_THE TASK_
Among the entries below, find each line holding "target" and return it.

_DATA FOR REVIEW_
******
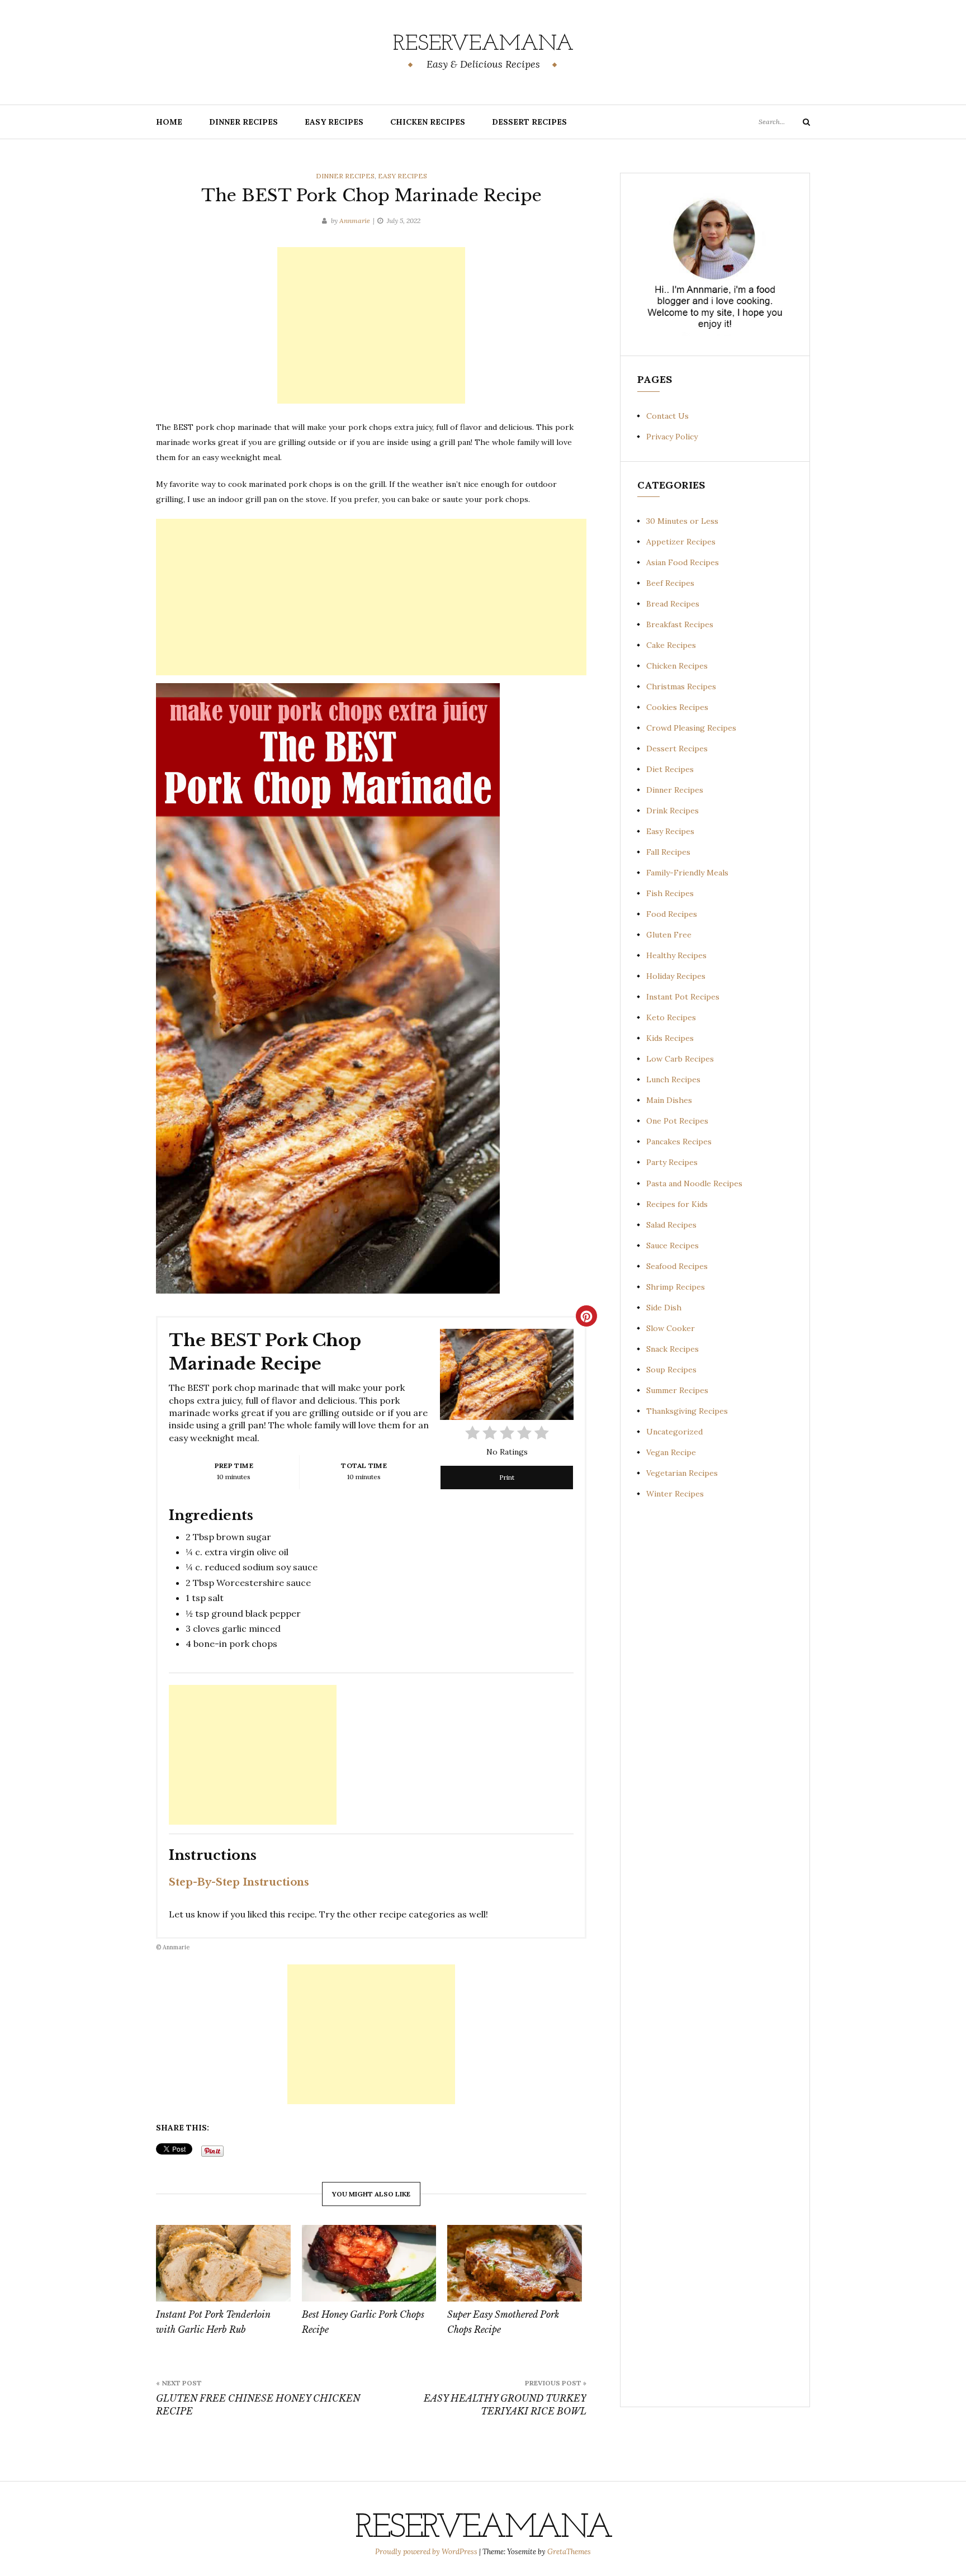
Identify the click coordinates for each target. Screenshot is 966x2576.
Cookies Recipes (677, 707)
******
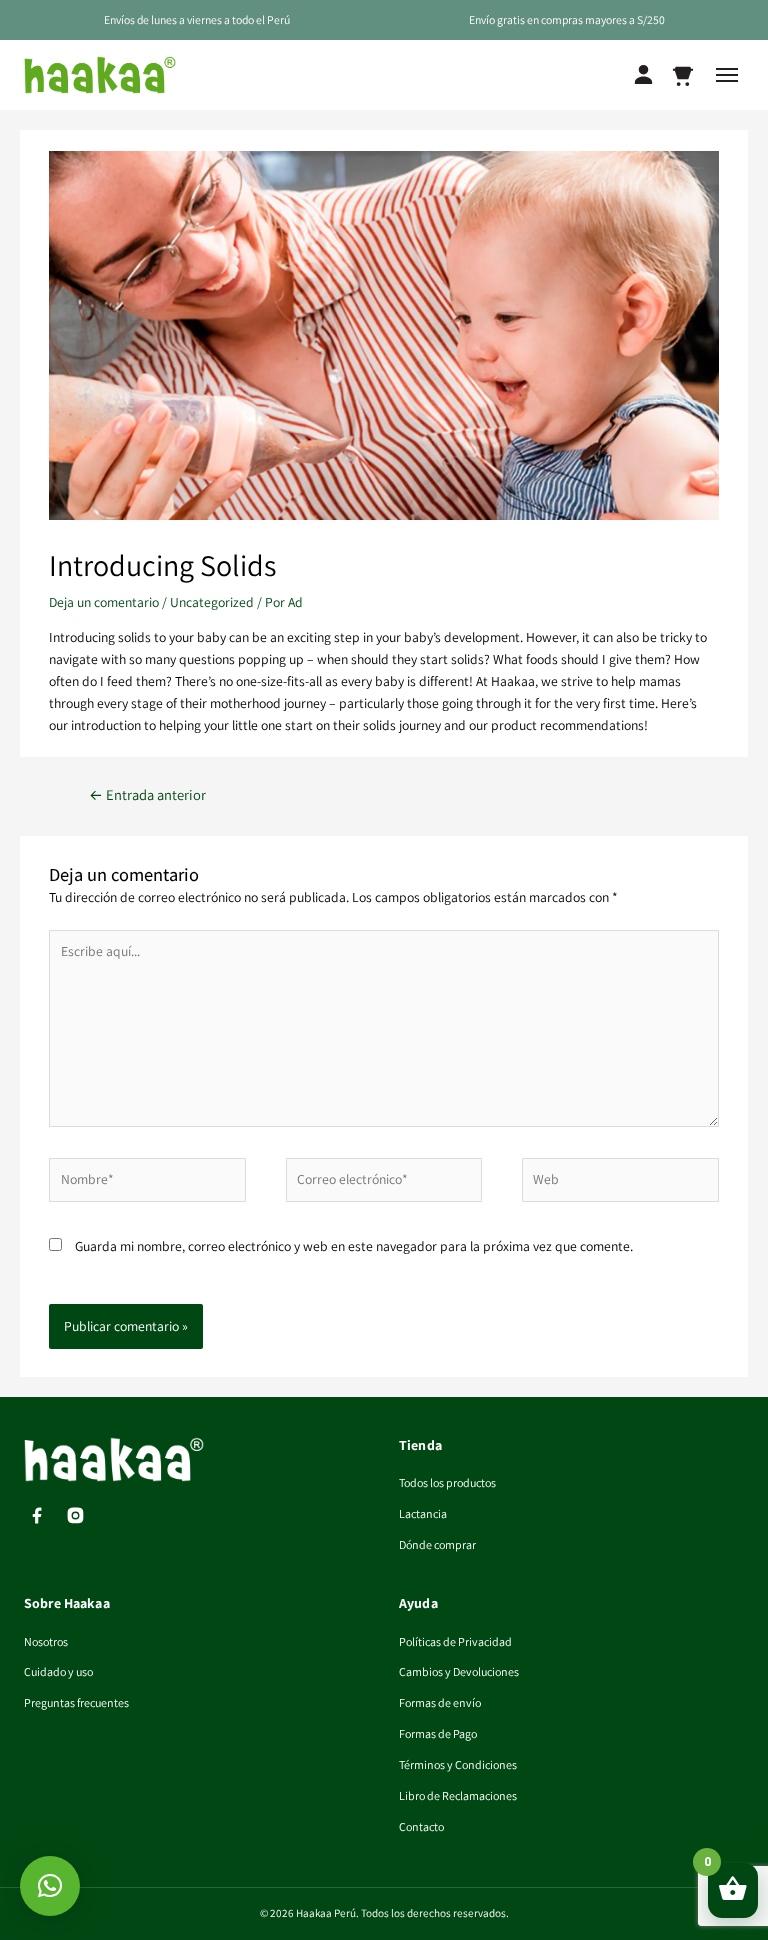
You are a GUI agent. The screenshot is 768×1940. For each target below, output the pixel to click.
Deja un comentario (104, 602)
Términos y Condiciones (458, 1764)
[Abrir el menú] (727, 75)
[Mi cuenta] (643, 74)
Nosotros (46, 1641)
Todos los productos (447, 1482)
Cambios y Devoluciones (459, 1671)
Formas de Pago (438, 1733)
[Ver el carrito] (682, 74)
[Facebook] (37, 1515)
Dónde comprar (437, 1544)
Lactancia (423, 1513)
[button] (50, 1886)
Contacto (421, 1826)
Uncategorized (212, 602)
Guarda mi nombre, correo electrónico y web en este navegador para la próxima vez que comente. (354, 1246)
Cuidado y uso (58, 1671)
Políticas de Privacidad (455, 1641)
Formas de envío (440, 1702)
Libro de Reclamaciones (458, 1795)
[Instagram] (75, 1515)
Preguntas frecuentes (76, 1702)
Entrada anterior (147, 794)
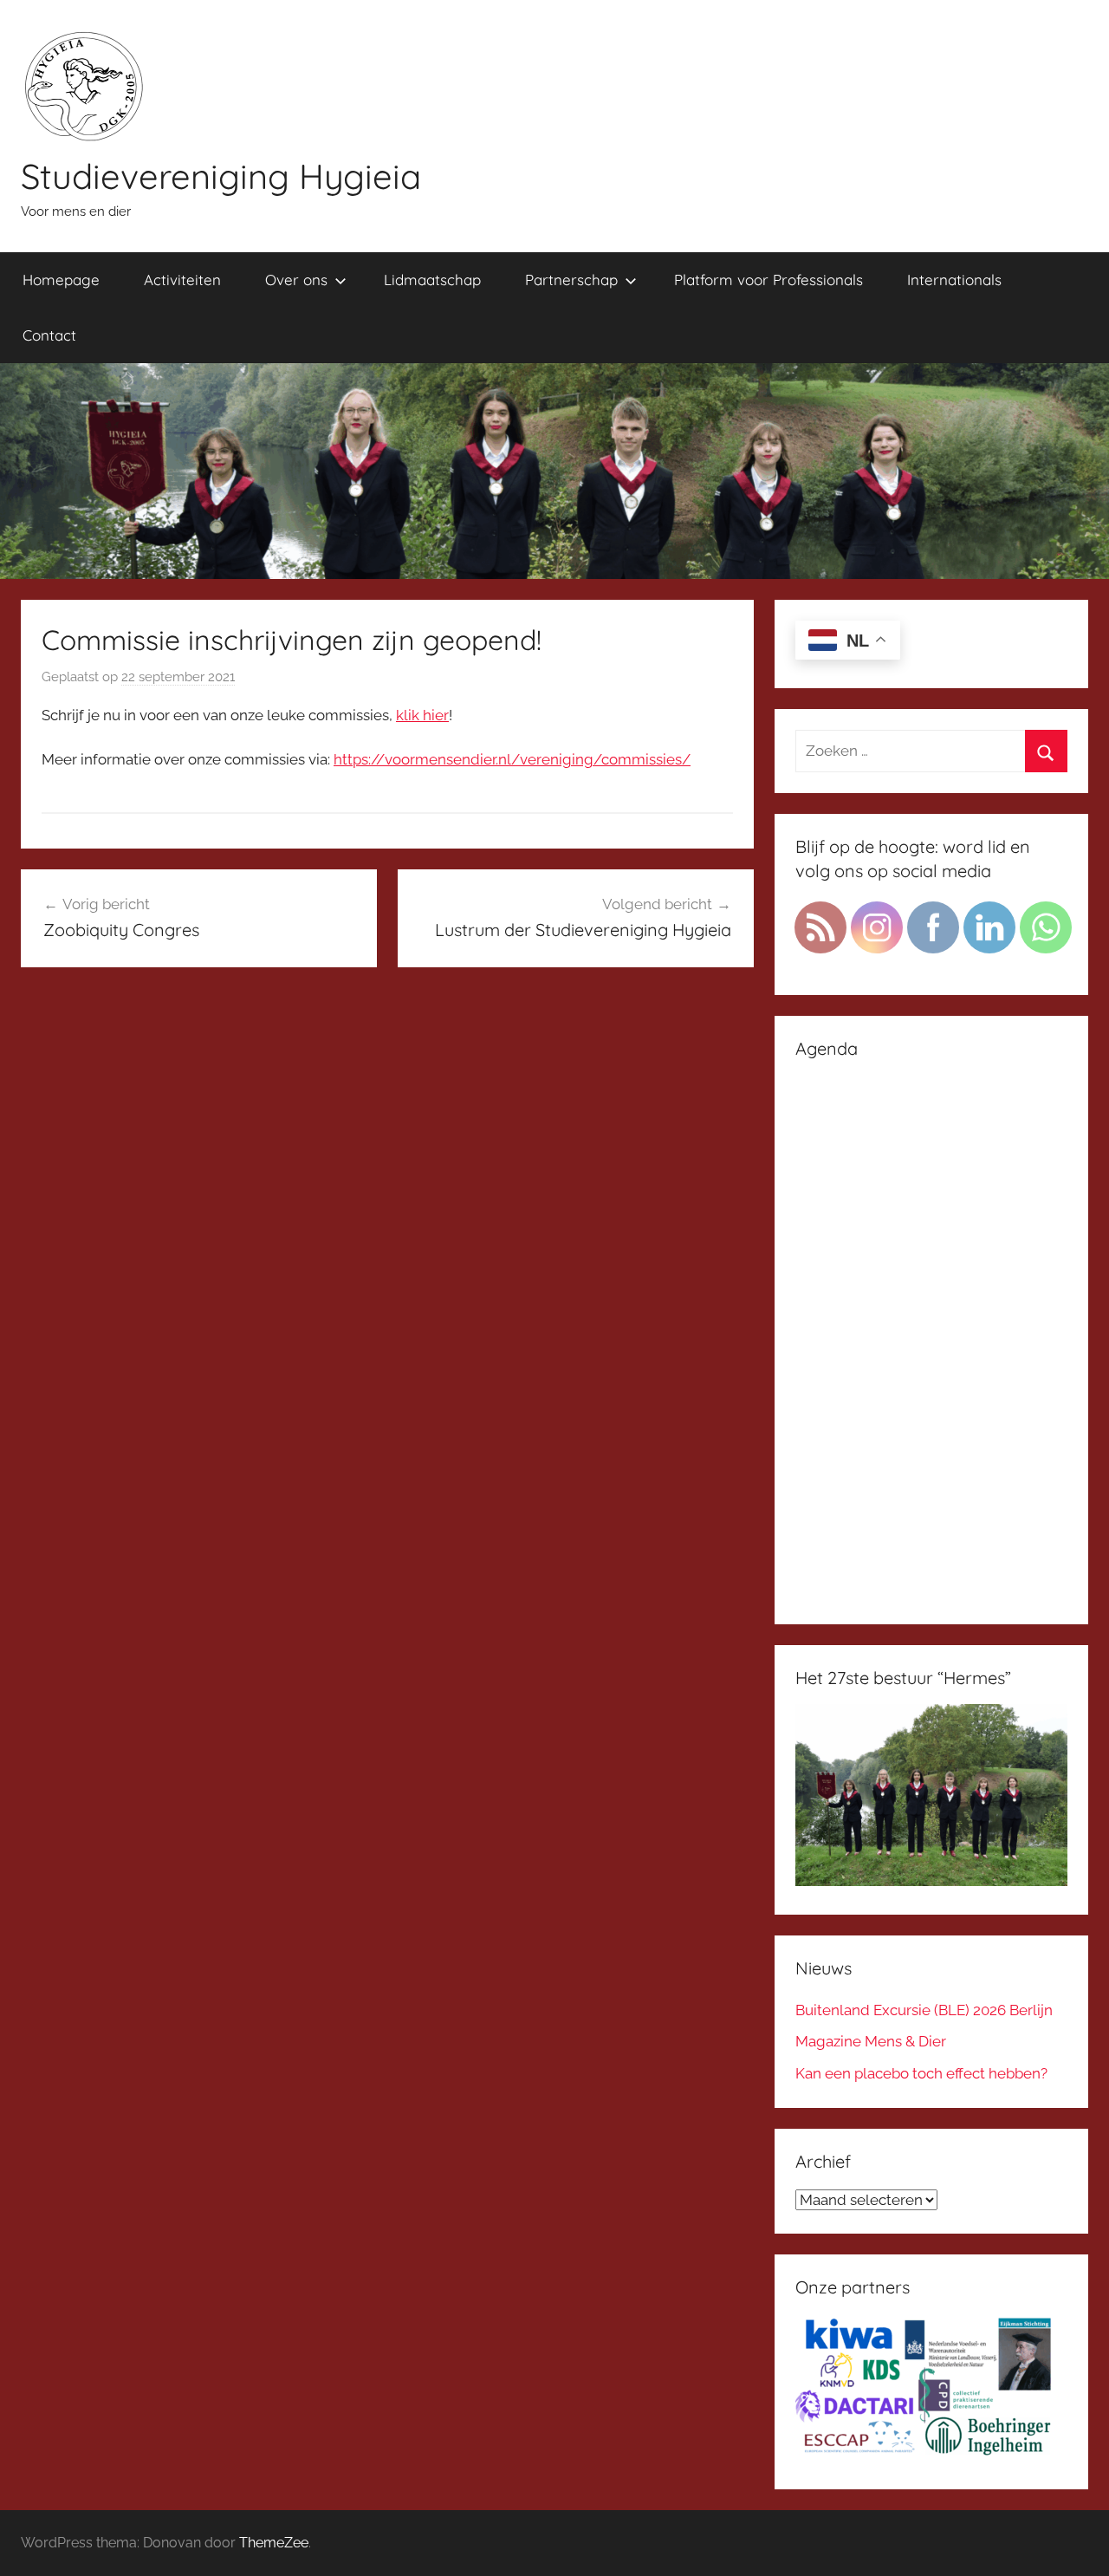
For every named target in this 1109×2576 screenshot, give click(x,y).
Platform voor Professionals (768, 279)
******
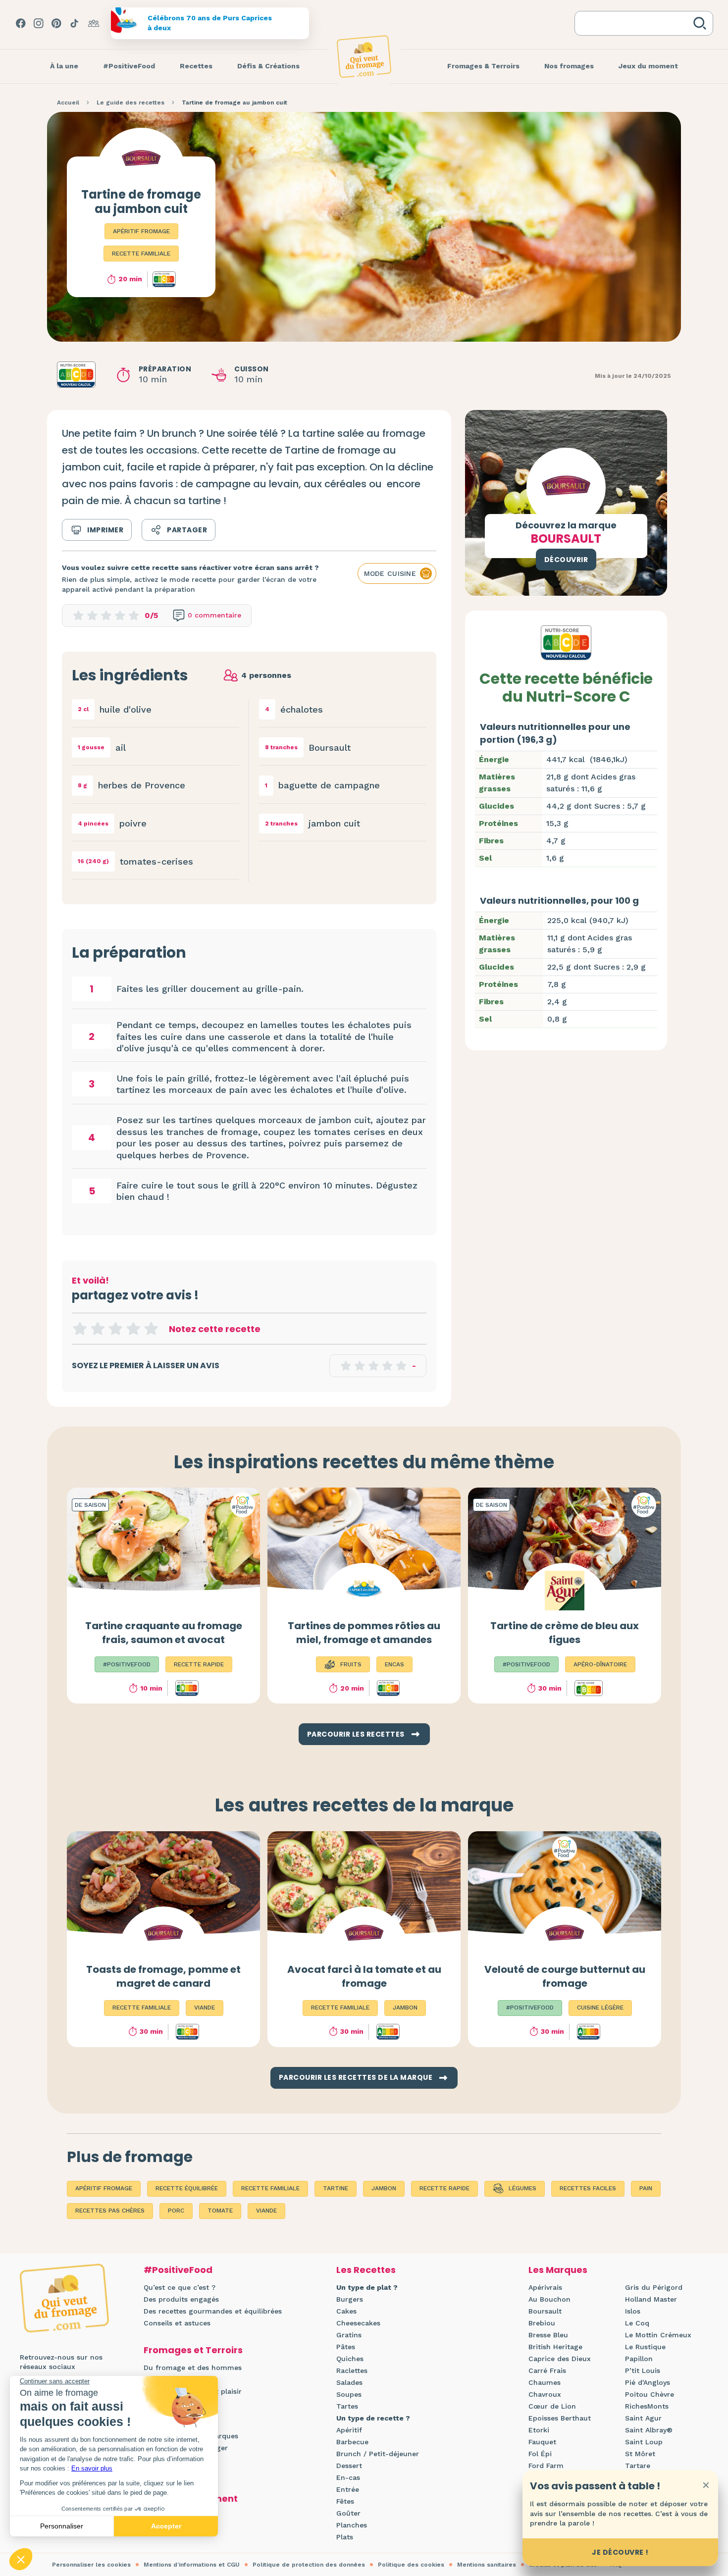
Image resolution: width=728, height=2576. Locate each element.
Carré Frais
******
_RESPONSE TO THE TASK_
Identify the click coordinates for each target. Screenshot is 966x2576.
You are a GUI agent. The screenshot is 768×1940. For each target below, output the pixel to click.
For every named target in this 1109×2576 screenshot, give click(x,y).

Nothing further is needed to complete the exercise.